Perspective: Telephone data issue overblown
Intelligence shortcomings have been linked to miscalculations on Iraq’s weapons of mass destruction. The 9-11 airliner hijackings and disasters have been blamed in part on poor intelligence.
Americans have demanded more of our intelligence agencies. They have been getting it - and with some good results.
But now the headlines blare: “Furor erupts over phone database.”
USA Today, The New York Times and other news agencies have led their reports with the story that the National Security Agency “has collected records of millions of domestic phone calls, even as President Bush assured Americans that their privacy is fiercely protected.”
There is a chorus of outrage on both sides of the aisle in Congress.
Let’s get something straight here.
In the first place, the NSA has not been collecting recordings of telephone conversations. It has been assembling the numbers of calls made between various stations.
It isn’t interested in chatter calls between teenagers or gossip calls between neighbors or business communications.
But from various intelligence sources, profiles of potentially dangerous people can emerge. A database of phone calls - numbers, not conversations - can provide important pieces of a puzzle pointing to conspiracies to commit acts of terrorism.

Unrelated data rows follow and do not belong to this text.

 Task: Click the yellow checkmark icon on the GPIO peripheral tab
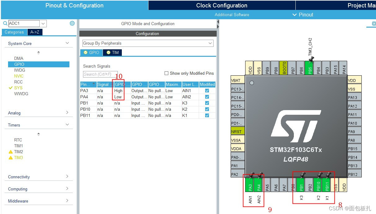85,52
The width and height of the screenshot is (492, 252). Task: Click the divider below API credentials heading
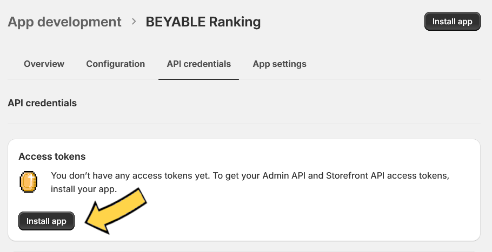244,123
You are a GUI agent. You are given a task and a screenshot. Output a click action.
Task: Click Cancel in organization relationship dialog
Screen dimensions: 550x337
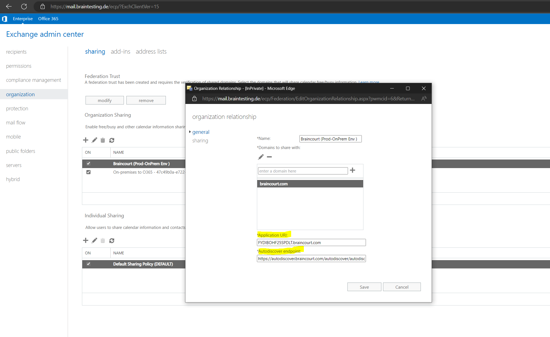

That’s the way intelligence works. In the hands of experienced analysts, the all-important big picture is made up of small bits of information.
The collection of the telephone data base has been going on since shortly after 9-11 and there has been no reason for any of us to feel our rights or privacy have been violated or compromised.
But this data might well have been important in letting our intelligence people focus on potentially dangerous things in the making.
What we are reading about and hearing on the networks today amounts to little more than sensationalism, pretended outrage and political posturing.
The real concern should not be over some intelligence analyst and his computer counting and assembling numbers of phone calls, but on senseless pretensions of outrage that could compromise the safety of our people.